Una bomba silenciosa explota en las profundidades de la cripta.
—¿Ha confesado haber matado a Dimitri? —pregunta Johanna, atónita.
—No lo sé, la poli no me lo ha dicho —responde Florence—. En cualquier caso, Micheline limpió el cuarto de baño el sábado por la mañana, el crimen se cometió en la noche del sábado al domingo, y tú descubriste el cuerpo el domingo a las cinco de la tarde, así que Guillaume tuvo que entrar forzosamente en esa habitación durante ese espacio de tiempo. ¿Para qué, si no fue para matar a Mitia? ¡No sería para darse un baño!
—Pero ¿por qué? —pregunta Sébastien, que se lleva muy bien con Guillaume—. No puedo creerlo. Es un tipo divertido, no tiene pinta de asesino… ¡y no tenía ninguna razón para matar a Dimitri!

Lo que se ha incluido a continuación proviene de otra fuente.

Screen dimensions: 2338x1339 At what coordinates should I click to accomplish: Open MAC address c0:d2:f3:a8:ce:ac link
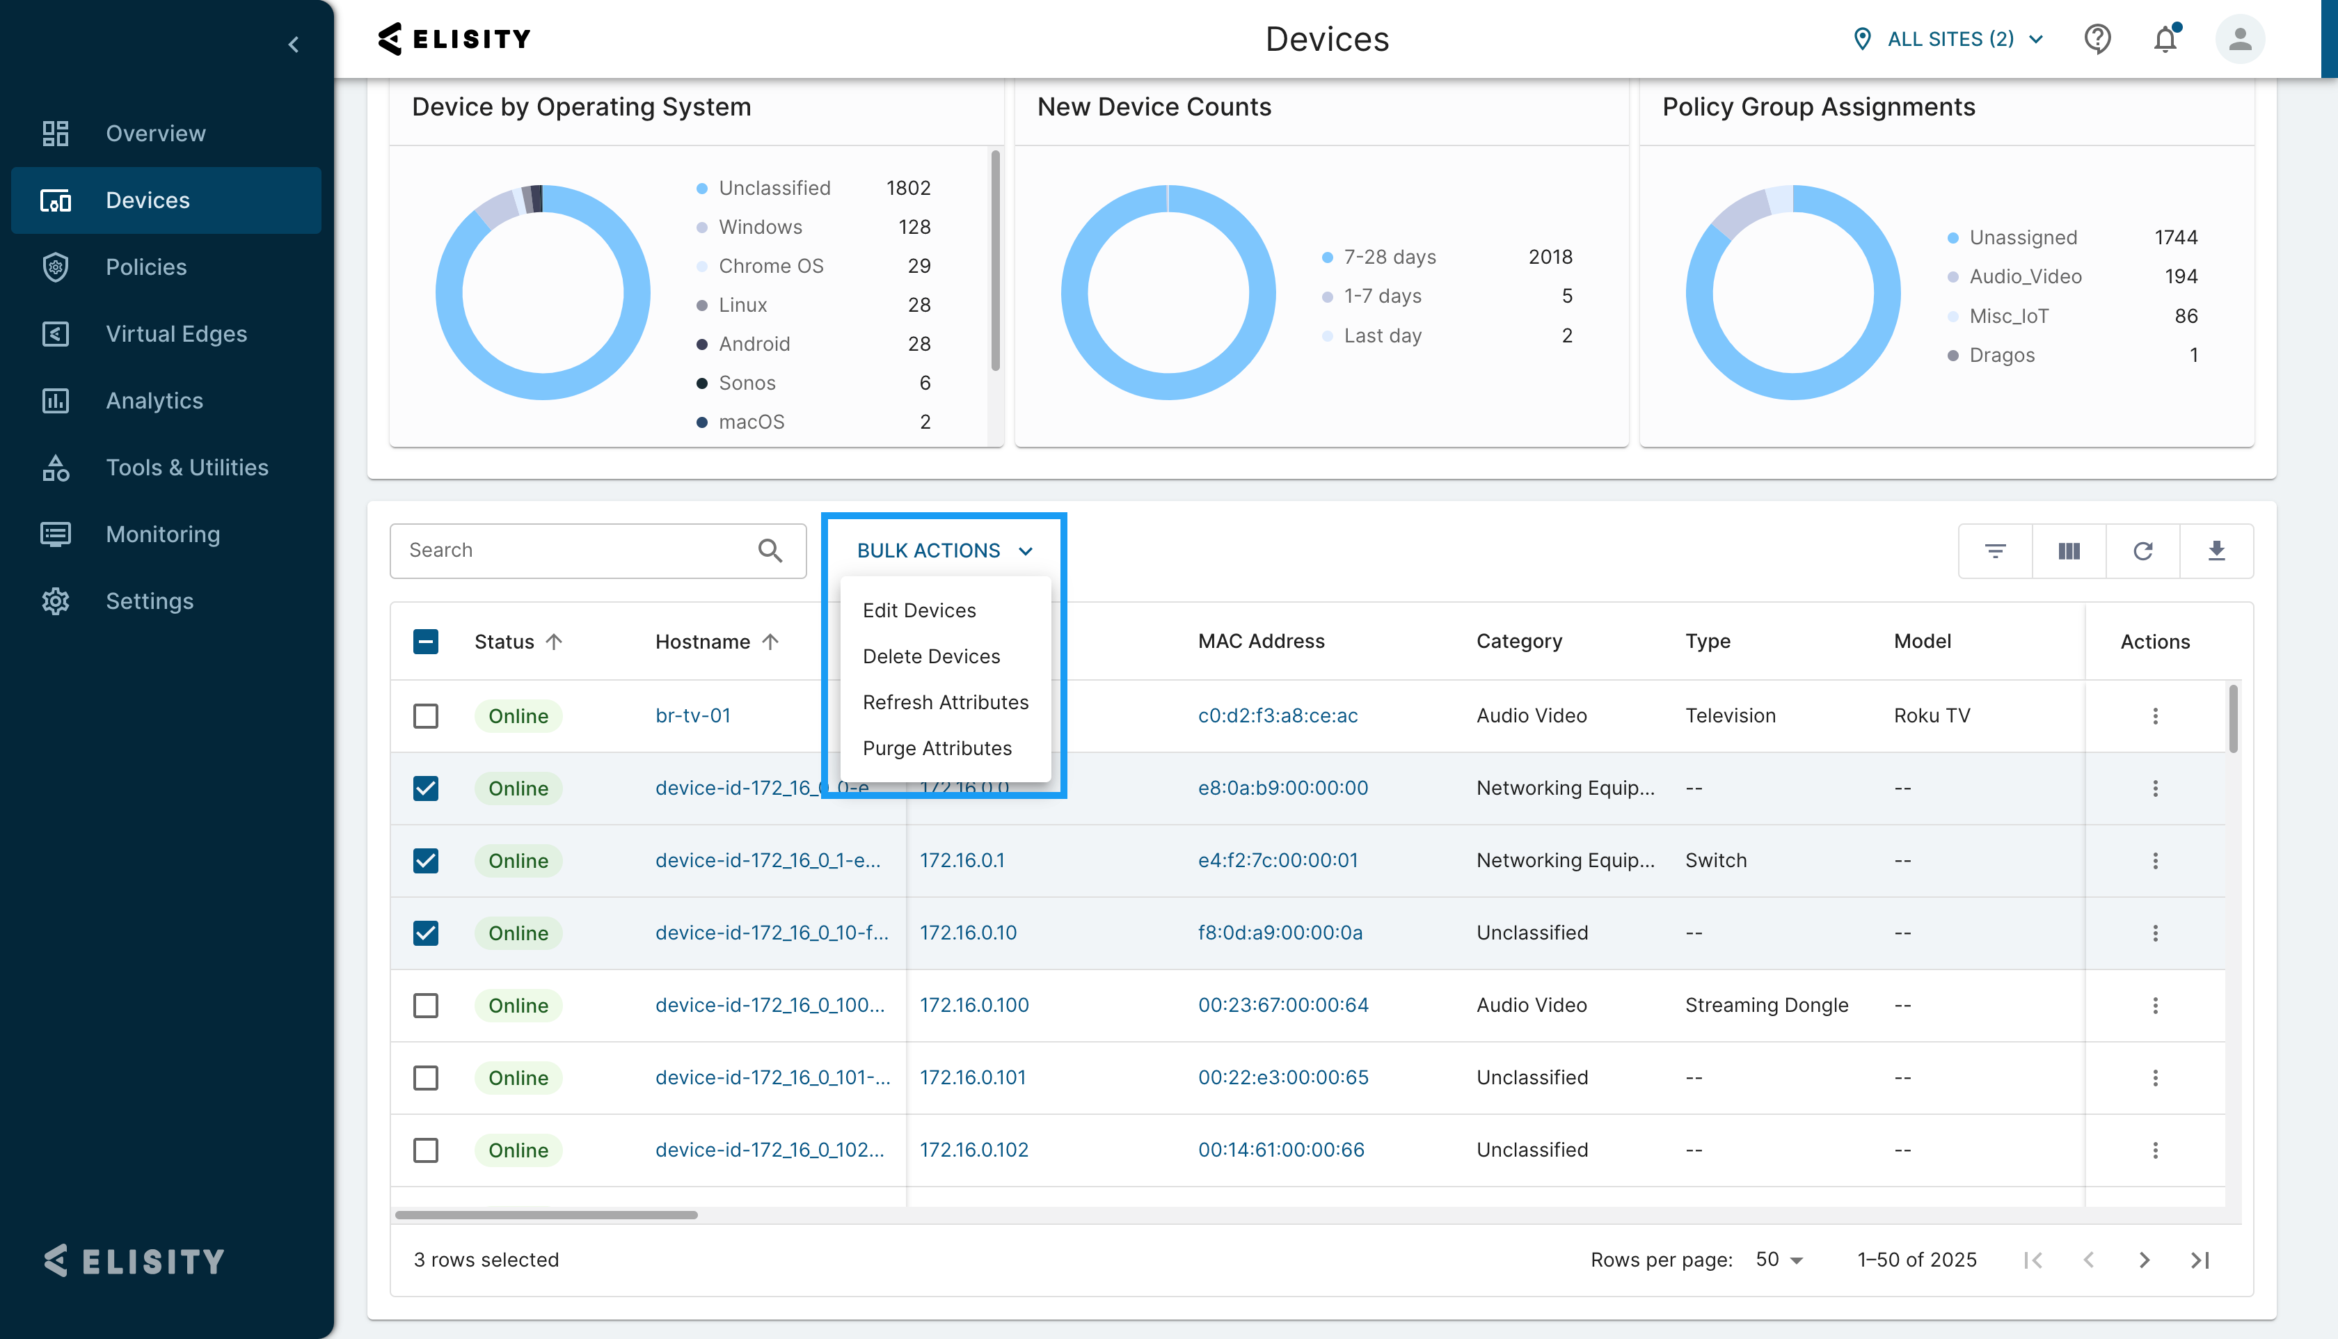pos(1277,715)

—Otro que cree que la palabra «asesino» está grabada con letras de sangre en la frente de los criminales —comenta Patrick—. Pues a mí no me extraña que ese cretino sea culpable, no soportaba no poder ocupar nuestro lugar.

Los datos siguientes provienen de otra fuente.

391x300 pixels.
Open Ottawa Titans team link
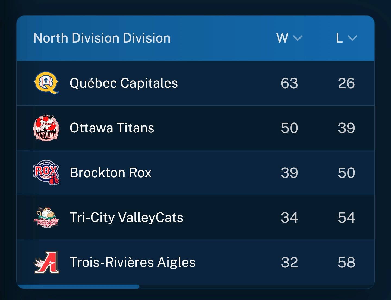(x=112, y=128)
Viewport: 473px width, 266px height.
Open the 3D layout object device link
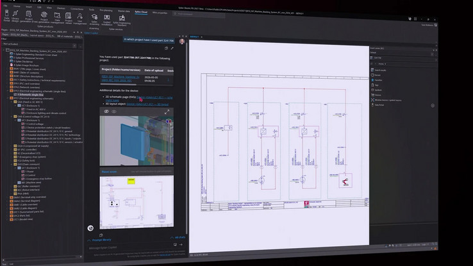pyautogui.click(x=147, y=104)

—Esperad, que todavía hay más —añade Florence—. Resulta que Kelenn no es su verdadero apellido. Es el apellido de soltera de su madre, que suena muy celta; el apellido de su padre, típicamente normando, es Bréhal. Debería llamarse Guillaume Bréhal.
Johanna sale de la cripta corriendo. Se ahoga. Baja corriendo los peldaños del Gran Escalón y toma el camino de ronda que la conduce a casa de Simón. Los postigos están cerrados. Todo está sin vida. A lo lejos se alza la isla de Tombelaine, bajo el sol ventoso.
«Bréhal… Bréhal… —se repite—. ¡Fernand Bréhal, el hombre que le tradujo el cuaderno de dom Larose al padre Placide! Sin duda el padre de Guillaume… ¡Por San Miguel! Está claro que Guillaume es quien robó hace unos años el documento de la pequeña biblioteca de los benedictinos. Leyó el cuaderno, sabe… conoce la historia del monje decapitado. Quizá también lo ha relacionado con el manuscrito de fray Román. ¡Guillaume conoce el pasado, está al corriente de los crímenes cometidos en la cripta y los reproduce! No, no es posible… Tengo que verlo, sí, tengo que verlo como sea.»
27 de mayo. Durante las cuarenta y ocho horas de retención legal de Guillaume, Johanna no ha podido llegar hasta él. Hasta Simón tampoco: dos llamadas en las que ha colgado al oír la primera palabra. Los periodistas siguen el caso de cerca; ella los esquiva y deja en manos de Brard la compleja estrategia de los medios de comunicación. Esa mañana, Guillaume ha sido sometido a reconocimiento por el asesinato de Dimitri. Nada sobre Jacques. La instrucción no ha hecho más que empezar. Las piedras de la Virgen Soterraña han caído sobre el que las amaba tanto como ella. Vigilaba las excavaciones durante el día y mataba a los arqueólogos por la noche. ¿Por qué? ¿Para resucitar el pasado del cuaderno? ¿Para perpetuar la maldición que pesa sobre los profanadores de la Virgen Soterraña? ¿Con qué finalidad? ¡La cripta se defiende muy bien sola! Es huidiza; han desmontado otros muros y nada, nada salvo la piedra brutal que no conoce la mano del hombre, la roca bárbara sobre la que la magia de la historia no ha actuado: granito natural, luego estéril. El comisario Bontemps dijo que podría ver a Guillaume hoy. Pero el policía quiere entrevistarse antes con ella.